Retiree Insurance Eligibility Determination RIED project
Determination letters • Examples: • In response to your request for verification of your eligibility for retiree insurance coverage, PEBA has reviewed your employment and service history. PEBA determined you will be eligible to enroll in retiree insurance coverage at the funded rate on [date]. You will pay the retiree portion of the premium only. • In response to your request for verification of your eligibility for retiree insurance coverage, PEBA has reviewed your employment and service history. PEBA determined you will be eligible to enroll in retiree insurance coverage at the non-funded rate on [date] until [date], after which you will pay the partially-funded rate. • In response to your request for verification of your eligibility for retiree insurance coverage, PEBA reviewed your employment and service history and determined that you do not meet the requirements to enroll in the retiree group insurance program because your last five years of insurance-eligible employment were not served in a full-time position with an employer participating in the State Health Plan.
Requirements for return-to-work retirees • Return-to-work retirees hired into insurance-eligible positions must enroll in active coverage. • Non-Medicare part-time teachers exempt. • Return-to-work retirees currently enrolled in retiree insurance coverage should be transferred to active coverage. • Transfer counts as a new hire event, allowing retiree to make changes. • On NOE include RTW Retiree to Active coverage. • Change is effective the first of the month after the signature date.
Requirements for return-to-work retirees • Return-to-work retirees are eligible for Supplemental Long Term Disability, Optional Life¹ and MoneyPlus. • After leaving covered employment, retirees can re-enroll in retiree insurance coverage within 31 days of termination. • Employees who have retired and returned to work are not earning additional service credit for eligibility for retiree insurance or retiree insurance funding. 1Only if retiree ends continued coverage.
Optional Life coverage forreturn-to-work retirees • May enroll in active Optional Life coverage. • If return-to-work retiree continued policy at retirement: • Can keep continued policy and pay premiums directly to MetLife; or • Can drop continued policy and enroll in active Optional Life coverage. • If return-to-work retiree converted policy at retirement, he can keep it and enroll in active Optional Life coverage.
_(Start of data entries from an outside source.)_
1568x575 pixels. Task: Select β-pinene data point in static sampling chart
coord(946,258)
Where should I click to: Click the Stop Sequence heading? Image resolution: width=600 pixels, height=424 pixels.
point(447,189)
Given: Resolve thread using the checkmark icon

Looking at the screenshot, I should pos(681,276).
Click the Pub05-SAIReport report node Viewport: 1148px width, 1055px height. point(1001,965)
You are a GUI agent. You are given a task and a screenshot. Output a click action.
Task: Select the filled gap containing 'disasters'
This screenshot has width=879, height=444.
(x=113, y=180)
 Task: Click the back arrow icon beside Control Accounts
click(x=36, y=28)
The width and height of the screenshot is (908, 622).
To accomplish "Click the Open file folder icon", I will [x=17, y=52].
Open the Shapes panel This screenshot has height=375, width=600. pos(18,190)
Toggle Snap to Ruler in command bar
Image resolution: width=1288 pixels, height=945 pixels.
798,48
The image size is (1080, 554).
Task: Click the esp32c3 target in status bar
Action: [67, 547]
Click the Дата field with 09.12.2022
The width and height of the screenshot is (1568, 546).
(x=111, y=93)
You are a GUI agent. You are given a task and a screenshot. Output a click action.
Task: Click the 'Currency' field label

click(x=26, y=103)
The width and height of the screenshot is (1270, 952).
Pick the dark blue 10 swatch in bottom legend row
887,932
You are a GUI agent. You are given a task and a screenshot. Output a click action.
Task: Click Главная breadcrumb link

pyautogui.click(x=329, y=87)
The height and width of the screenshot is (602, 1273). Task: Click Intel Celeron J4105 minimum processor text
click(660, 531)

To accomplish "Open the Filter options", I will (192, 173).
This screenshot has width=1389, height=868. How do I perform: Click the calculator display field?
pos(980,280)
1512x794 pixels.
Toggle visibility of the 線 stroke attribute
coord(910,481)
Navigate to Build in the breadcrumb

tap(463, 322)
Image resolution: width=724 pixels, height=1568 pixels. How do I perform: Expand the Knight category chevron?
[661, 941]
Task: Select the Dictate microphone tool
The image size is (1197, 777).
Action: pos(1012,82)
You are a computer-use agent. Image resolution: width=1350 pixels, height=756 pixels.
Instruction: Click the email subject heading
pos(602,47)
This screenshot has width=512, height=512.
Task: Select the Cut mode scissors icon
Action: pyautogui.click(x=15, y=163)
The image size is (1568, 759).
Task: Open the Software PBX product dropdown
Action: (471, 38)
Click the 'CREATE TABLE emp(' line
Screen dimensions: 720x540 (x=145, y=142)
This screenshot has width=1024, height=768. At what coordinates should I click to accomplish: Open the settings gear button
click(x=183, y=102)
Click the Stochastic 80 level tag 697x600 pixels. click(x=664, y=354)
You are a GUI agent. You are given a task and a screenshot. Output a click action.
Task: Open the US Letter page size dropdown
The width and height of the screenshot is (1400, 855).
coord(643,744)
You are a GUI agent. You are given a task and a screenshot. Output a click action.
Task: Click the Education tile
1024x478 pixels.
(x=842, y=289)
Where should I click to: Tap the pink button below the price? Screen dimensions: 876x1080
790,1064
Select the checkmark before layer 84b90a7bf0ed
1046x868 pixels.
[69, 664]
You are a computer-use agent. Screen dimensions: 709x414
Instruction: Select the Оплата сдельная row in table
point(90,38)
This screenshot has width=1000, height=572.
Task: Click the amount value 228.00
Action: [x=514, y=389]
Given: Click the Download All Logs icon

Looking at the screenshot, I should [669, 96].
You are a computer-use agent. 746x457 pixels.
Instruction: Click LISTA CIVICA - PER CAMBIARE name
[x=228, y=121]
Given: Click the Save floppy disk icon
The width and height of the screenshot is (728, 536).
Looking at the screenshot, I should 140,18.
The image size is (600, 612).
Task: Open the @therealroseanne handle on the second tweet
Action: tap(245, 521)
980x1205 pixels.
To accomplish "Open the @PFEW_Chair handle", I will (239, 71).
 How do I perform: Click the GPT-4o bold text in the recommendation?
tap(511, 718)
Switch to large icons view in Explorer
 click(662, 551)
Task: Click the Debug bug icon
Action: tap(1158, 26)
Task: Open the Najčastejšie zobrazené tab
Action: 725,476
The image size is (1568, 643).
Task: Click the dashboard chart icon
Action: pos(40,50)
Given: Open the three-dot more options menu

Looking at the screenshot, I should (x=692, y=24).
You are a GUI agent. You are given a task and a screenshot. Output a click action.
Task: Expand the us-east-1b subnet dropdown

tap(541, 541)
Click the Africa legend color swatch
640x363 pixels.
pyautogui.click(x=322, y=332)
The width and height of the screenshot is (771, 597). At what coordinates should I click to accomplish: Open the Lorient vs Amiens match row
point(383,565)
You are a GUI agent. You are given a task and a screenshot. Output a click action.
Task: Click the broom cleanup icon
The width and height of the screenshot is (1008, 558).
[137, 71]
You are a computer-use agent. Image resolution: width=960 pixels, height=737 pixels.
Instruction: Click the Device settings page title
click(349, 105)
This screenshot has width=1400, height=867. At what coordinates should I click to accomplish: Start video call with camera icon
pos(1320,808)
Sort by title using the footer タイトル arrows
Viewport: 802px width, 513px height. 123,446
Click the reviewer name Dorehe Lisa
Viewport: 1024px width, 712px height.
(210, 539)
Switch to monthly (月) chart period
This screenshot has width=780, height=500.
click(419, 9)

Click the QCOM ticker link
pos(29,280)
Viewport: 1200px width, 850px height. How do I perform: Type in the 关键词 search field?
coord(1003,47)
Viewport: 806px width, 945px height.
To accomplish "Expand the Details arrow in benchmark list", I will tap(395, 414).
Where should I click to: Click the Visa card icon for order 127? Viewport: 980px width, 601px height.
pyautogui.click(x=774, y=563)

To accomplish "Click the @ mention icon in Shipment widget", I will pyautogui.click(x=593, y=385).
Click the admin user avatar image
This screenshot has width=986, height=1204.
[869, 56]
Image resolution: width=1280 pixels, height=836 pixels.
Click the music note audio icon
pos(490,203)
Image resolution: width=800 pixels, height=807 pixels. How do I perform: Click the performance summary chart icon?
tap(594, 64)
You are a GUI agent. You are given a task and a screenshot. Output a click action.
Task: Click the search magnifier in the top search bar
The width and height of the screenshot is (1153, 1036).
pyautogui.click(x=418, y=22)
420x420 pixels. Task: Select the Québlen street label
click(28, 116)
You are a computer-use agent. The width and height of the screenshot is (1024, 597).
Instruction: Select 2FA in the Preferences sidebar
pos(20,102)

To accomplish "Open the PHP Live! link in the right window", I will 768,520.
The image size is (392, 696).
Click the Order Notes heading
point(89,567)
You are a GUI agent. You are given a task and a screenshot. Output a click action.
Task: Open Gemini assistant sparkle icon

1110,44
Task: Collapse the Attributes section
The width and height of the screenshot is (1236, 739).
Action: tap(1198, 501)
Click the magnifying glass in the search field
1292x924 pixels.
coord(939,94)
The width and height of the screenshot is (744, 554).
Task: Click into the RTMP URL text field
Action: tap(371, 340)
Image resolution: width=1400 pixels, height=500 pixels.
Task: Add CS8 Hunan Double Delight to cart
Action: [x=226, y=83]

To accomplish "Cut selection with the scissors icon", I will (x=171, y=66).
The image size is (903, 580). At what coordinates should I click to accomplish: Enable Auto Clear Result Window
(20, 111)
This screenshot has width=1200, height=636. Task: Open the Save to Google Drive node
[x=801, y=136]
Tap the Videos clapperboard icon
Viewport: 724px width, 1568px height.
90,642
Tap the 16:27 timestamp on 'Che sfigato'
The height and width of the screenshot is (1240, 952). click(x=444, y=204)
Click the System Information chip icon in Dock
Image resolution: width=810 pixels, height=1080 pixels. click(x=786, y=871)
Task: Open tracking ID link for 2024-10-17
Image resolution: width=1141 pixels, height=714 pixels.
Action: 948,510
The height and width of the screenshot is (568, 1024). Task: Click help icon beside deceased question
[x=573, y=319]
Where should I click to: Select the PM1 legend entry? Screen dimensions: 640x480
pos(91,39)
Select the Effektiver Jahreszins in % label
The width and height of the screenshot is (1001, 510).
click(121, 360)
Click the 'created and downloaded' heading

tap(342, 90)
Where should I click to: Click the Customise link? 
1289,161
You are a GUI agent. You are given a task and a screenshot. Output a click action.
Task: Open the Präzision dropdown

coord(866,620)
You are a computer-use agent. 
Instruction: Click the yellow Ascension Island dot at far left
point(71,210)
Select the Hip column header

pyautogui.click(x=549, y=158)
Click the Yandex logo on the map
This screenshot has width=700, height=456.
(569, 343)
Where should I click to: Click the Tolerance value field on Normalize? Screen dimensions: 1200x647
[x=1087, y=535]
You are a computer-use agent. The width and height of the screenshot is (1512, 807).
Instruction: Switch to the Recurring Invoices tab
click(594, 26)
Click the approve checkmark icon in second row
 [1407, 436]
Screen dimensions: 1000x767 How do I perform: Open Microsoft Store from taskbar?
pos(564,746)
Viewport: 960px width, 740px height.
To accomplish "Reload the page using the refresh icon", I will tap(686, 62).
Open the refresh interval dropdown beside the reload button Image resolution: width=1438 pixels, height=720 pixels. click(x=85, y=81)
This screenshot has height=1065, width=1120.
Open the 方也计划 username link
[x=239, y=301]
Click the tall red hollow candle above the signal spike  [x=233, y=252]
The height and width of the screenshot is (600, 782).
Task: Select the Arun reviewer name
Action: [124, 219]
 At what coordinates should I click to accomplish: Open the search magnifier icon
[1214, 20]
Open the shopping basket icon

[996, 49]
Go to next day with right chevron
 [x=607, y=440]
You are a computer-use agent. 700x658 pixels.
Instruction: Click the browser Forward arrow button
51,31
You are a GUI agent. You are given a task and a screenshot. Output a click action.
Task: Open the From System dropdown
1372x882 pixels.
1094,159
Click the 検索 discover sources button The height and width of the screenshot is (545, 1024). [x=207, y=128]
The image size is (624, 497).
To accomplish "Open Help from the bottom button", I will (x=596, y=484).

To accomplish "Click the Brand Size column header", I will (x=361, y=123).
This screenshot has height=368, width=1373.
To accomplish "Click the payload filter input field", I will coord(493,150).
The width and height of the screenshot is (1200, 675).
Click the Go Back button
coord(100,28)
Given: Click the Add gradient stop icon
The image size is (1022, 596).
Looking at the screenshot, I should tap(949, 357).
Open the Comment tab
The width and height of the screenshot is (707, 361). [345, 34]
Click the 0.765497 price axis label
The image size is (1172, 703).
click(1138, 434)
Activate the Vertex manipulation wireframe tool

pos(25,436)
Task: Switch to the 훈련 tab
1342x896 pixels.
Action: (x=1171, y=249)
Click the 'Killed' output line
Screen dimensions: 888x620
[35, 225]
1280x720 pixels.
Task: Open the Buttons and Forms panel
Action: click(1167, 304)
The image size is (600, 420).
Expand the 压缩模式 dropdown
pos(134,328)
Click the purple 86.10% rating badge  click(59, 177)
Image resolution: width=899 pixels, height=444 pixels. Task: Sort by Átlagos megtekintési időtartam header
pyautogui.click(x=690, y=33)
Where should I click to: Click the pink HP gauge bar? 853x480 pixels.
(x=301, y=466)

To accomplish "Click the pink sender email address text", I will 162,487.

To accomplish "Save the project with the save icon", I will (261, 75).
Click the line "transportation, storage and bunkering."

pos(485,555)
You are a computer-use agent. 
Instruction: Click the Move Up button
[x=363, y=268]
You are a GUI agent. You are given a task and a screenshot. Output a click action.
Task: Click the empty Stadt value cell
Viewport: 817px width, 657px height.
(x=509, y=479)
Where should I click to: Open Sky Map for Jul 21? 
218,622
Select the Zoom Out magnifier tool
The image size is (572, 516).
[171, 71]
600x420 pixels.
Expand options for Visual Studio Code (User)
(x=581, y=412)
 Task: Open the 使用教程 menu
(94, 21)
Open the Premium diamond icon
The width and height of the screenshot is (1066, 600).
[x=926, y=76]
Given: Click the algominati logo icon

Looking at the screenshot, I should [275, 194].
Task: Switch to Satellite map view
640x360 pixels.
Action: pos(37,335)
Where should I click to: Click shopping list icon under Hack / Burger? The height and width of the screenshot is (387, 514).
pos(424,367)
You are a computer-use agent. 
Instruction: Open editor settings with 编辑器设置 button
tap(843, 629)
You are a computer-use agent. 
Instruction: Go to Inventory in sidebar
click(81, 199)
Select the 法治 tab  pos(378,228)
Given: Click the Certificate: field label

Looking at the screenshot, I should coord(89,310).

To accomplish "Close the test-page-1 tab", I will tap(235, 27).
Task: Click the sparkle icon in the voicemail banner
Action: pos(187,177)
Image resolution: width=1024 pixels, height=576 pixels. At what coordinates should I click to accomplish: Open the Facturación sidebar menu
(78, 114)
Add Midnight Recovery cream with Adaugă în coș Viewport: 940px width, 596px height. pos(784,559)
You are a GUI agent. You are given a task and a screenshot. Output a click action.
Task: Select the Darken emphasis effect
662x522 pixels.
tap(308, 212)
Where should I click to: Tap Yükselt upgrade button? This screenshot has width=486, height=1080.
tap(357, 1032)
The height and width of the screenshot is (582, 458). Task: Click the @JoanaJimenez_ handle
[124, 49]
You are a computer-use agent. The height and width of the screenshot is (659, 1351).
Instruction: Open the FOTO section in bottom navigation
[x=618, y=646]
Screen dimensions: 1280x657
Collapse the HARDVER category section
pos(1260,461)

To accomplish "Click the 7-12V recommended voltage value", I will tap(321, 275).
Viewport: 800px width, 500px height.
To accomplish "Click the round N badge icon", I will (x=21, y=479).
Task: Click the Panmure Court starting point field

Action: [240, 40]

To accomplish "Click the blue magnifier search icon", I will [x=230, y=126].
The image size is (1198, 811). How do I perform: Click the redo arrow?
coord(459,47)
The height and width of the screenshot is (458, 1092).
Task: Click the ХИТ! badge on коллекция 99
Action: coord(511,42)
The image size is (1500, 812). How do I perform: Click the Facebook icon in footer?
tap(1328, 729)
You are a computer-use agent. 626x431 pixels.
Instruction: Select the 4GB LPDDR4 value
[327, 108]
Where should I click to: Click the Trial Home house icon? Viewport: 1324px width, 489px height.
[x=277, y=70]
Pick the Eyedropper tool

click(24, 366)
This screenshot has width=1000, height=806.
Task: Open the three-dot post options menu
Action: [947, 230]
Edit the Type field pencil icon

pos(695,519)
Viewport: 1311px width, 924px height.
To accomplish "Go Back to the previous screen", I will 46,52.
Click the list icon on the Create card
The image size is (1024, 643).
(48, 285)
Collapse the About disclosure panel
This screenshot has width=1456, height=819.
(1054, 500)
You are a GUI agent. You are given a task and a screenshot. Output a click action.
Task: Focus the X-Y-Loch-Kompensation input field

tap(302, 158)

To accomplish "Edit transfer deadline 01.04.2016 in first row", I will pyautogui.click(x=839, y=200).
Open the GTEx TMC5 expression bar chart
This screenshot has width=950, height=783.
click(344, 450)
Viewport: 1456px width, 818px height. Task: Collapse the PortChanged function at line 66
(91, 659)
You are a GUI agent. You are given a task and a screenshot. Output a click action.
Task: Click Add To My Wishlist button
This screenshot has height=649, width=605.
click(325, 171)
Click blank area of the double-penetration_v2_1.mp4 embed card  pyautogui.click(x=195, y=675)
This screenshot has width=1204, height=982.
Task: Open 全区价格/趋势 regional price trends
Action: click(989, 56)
Supplemental long term disability (SLTD) salary updates • September 15, 2019: • EBS opens for updating SLTD salary information. • October 31, 2019: • Deadline to update SLTD salary information. • PEBA will not accept updates past the deadline. • SLTD tutorial video available on PEBA’s website: www.peba.sc.gov/itrainingresources.html.
Open enrollment options • Health: • Change from one health plan to another: • Standard Plan; • Savings Plan; or • TRICARE Supplement Plan. • Enroll yourself or any eligible dependents in health coverage. • Drop health coverage for yourself or any dependents. • Dental: • Change from one dental plan to another: • Dental Plus; or • Basic Dental. • Enroll yourself or any eligible dependents in dental coverage. • Drop dental coverage for yourself or any dependents.
Open enrollment options • Vision: • Enroll in or drop State Vision Plan coverage for yourself and/or your eligible dependents. • Life insurance: • Optional Life: • Add, drop or decrease coverage. • Add or increase only with medical evidence. • Short form Statement of Health. • Dependent Life-Spouse: • Decrease or drop coverage. • Add or increase only with medical evidence. • Dependent Life-Child: • Add or drop coverage.¹ 1Dependent Life-Child coverage can be added anytime.
Open enrollment options • MoneyPlus: • Enroll in or refuse the Pretax Group Insurance Premium feature. • Enroll or re-enroll in Medical Spending Account and Dependent Care Spending Account. • Enroll in Health Savings Account and Limited-use Medical Spending Account if in Savings Plan. • New $500 carryover provision for 2020. • Applies to Medical Spending Account and Limited-use Medical Spending Account only.